On Wed, Mar 1, 2017 at 9:33 AM, Jamie McKittrick <jamiemckit at gmail.com>
wrote:
> https://www.youtube.com/watch?v=LxNMR5t820s
>
> I mean, look at these. Beautiful things. Sight and sound. It's the future
> of yesterday... today!
>
> On Wed, Mar 1, 2017 at 1:29 PM, Jesse Gooch <jlgooch at hotmail.com> wrote:
>
>> My favorite thing about ST were the intro graphics. Something about the
>> red lines and music was very nice. Reminded me of a lot of VHS rentals in
>> the early 90s. The show itself was good but that’s the only intro to a
>> show I’ve paid attention to every time I watched it since I was a kid
>> watching The Simpsons.

◆ What you need to do ◆
In one to three sentences, explain why Jesse Gooch names the intro graphics as a favorite thing about ST in the email thread. The lines that come next have no connection to the email thread.

◆ Collected data ◆
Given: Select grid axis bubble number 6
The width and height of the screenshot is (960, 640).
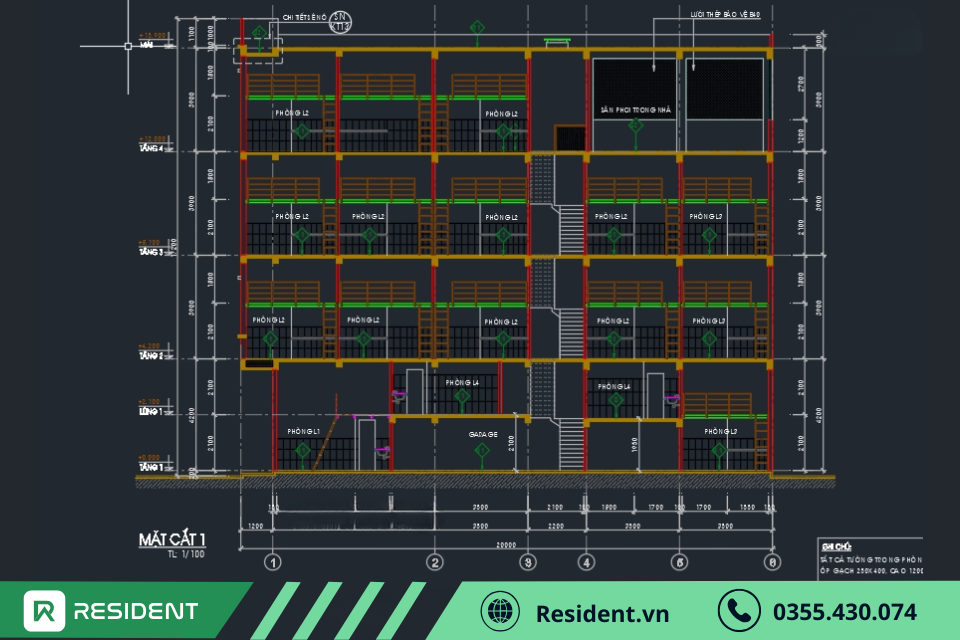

◆ Right answer ◆
Jesse Gooch found something about the red lines and music very nice, and they were a reminder of many VHS rentals in the early 90s. It is the only show intro Jesse has paid attention to every time since watching The Simpsons as a kid.